The study by Stanford and New York universities’ law schools, based on interviews with victims, witnesses and experts, blames the US president, Barack Obama, for the escalation of “signature strikes” in which groups are selected merely through remote “pattern of life” analysis.
Families are afraid to attend weddings or funerals, it says, in case US ground operators guiding drones misinterpret them as gatherings of Taliban or al-Qaida militants.
“The dominant narrative about the use of drones in Pakistan is of a surgically precise and effective tool that makes the US safer by enabling ‘targeted killings’ of terrorists, with minimal downsides or collateral impacts. This narrative is false,” the report, entitled Living Under Drones, states.
The authors admit it is difficult to obtain accurate data on casualties “because of US efforts to shield the drone programme from democratic accountability, compounded by obstacles to independent investigation of strikes in North Waziristan”.
The “best available information”, they say, is that between 2,562 and 3,325 people have been killed in Pakistan between June 2004 and mid-September this year – of whom between 474 and 881 were civilians, including 176 children. The figures have been assembled by the Bureau of Investigative Journalism, which estimated that a further 1,300 individuals were injured in drone strikes over that period.
The report was commissioned by and written with the help of the London-based Reprieve organisation, which is supporting action in the British courts by Noor Khan, a Pakistani whose father was killed by a US drone strike in March 2011. His legal challenge alleges the UK is complicit in US drone strikes because GCHQ, the eavesdropping agency, shares intelligence with the CIA on targets for drone strikes.

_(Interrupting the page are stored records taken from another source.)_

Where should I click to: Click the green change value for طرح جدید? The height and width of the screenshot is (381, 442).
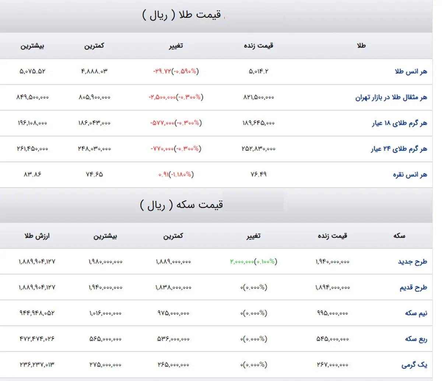pos(253,262)
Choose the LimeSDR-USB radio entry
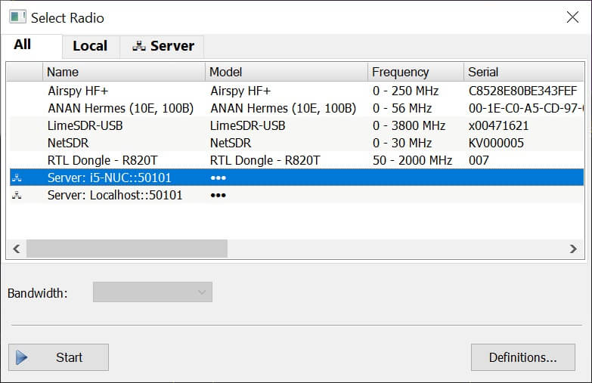592x383 pixels. coord(85,125)
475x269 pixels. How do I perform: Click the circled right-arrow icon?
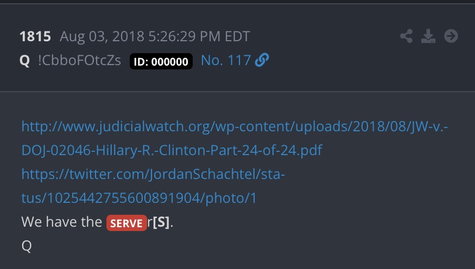(x=451, y=36)
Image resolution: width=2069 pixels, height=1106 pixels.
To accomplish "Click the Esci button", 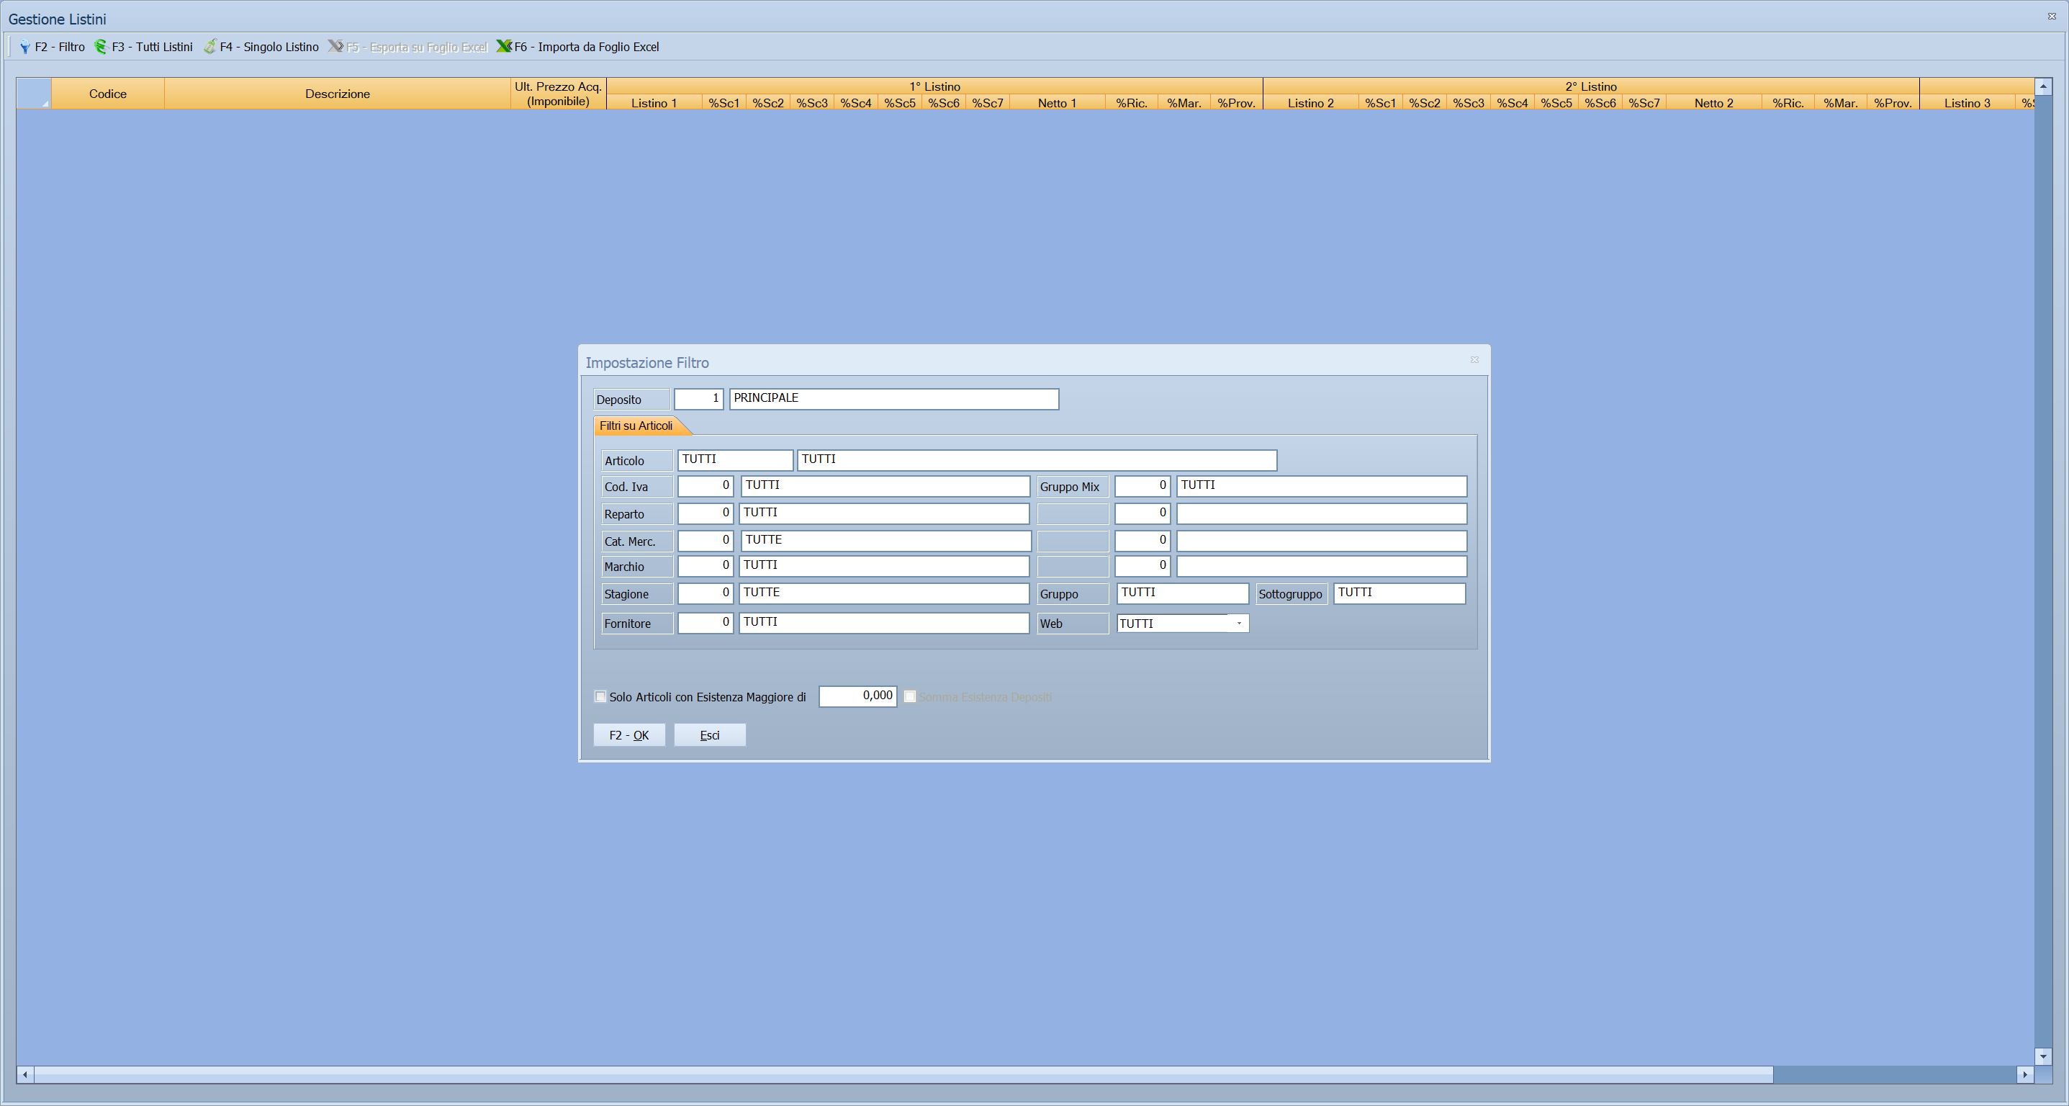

“US drones hover 24 hours a day over communities in north-west Pakistan, striking homes, vehicles, and public spaces without warning,” the American law schools report says.
“Their presence terrorises men, women, and children, giving rise to anxiety and psychological trauma among civilian communities. Those living under drones have to face the constant worry that a deadly strike may be fired at any moment, and the knowledge that they are powerless to protect themselves.

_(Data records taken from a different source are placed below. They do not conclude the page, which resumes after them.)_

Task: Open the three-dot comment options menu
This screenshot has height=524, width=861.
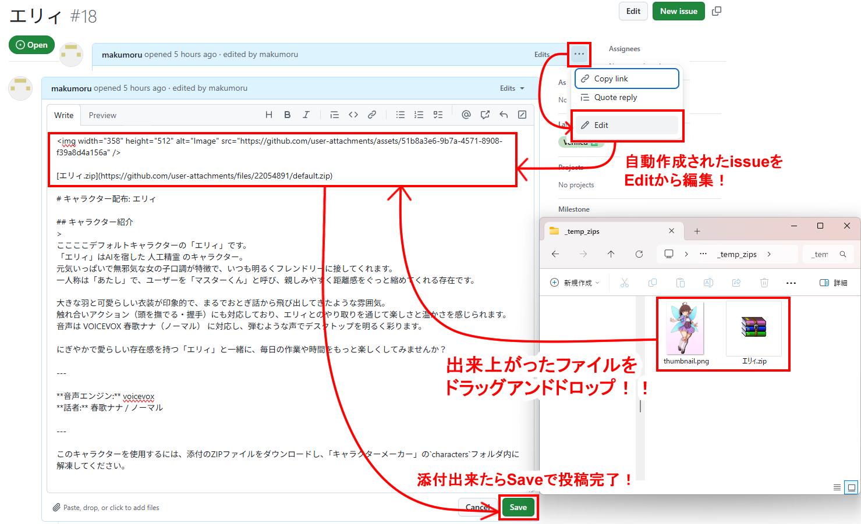Action: (579, 54)
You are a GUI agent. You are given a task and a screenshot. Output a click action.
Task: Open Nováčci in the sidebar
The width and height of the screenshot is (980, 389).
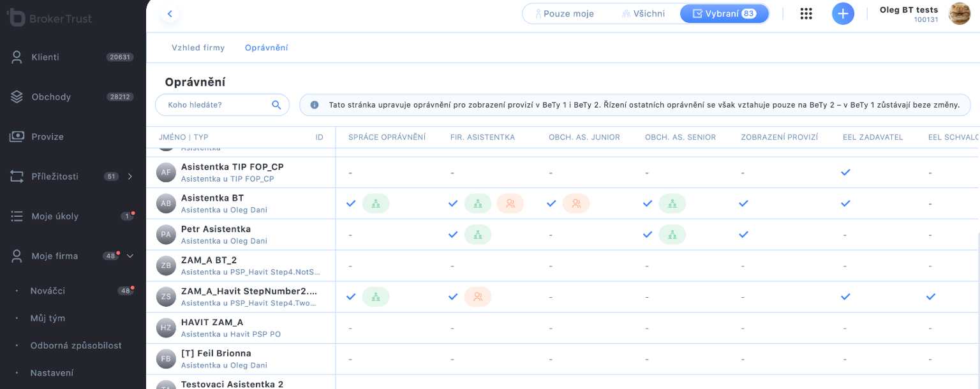[x=48, y=291]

“These fears have affected behaviour. The US practice of striking one area multiple times, and evidence that it has killed rescuers, makes both community members and humanitarian workers afraid or unwilling to assist injured victims.”
The study goes on to say: “Publicly available evidence that the strikes have made the US safer overall is ambiguous at best … The number of ‘high-level’ militants killed as a percentage of total casualties is extremely low – estimated at just 2% [of deaths]. Evidence suggests that US strikes have facilitated recruitment to violent non-state armed groups, and motivated further violent attacks … One major study shows that 74% of Pakistanis now consider the US an enemy.”
(Continue reading…)
I would like to place further emphasis on this statement:
The number of ‘high-level’ militants killed as a percentage of total casualties is extremely low – estimated at just 2% [of deaths].
Is it worth it? Strategically and ethically, the answer is a resounding “no.”